*** Opening of MATERIAL SHOWN ***

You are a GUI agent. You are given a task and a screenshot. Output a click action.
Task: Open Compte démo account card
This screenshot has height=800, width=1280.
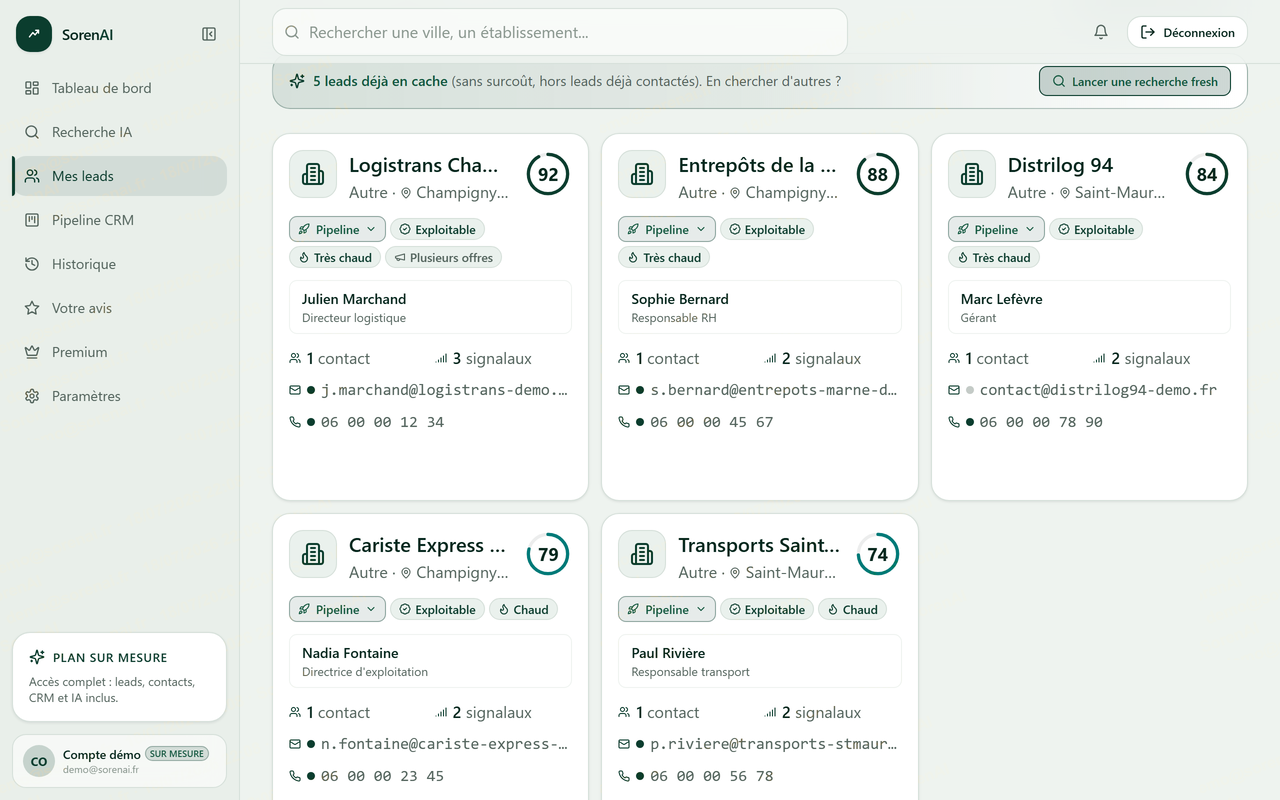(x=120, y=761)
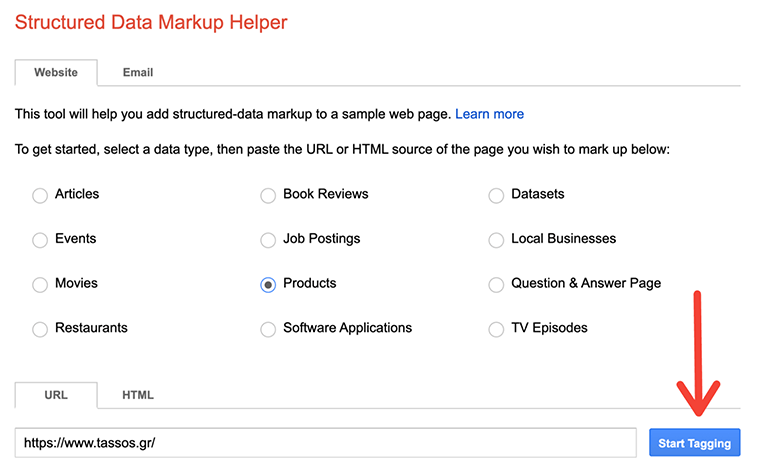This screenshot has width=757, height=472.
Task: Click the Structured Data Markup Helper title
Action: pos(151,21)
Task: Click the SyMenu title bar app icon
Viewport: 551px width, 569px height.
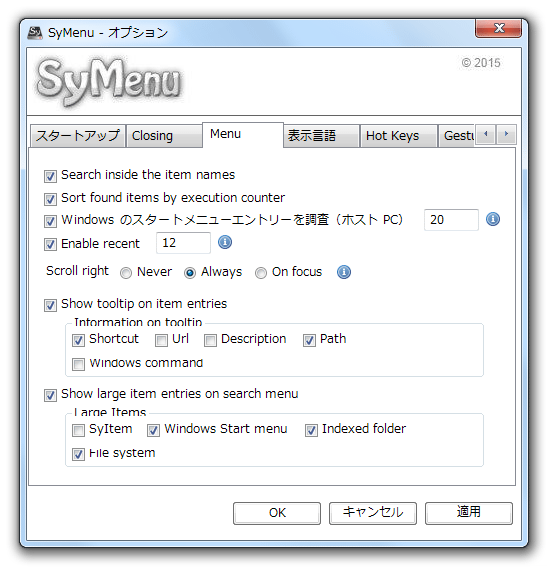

*** Close of MATERIAL SHOWN ***

▶ THE TASK:
From the first line to the last, return the material above exactly, apart from the pictures.

▶ ANSWER TO THIS EXERCISE:
You are a GUI agent. You are given a task and a screenshot. Output a click action.
Task: Open Compte démo account card
This screenshot has height=800, width=1280.
(x=120, y=761)
This screenshot has width=757, height=472.
Task: Click the Structured Data Markup Helper title
Action: pos(151,21)
Task: Click the SyMenu title bar app icon
Viewport: 551px width, 569px height.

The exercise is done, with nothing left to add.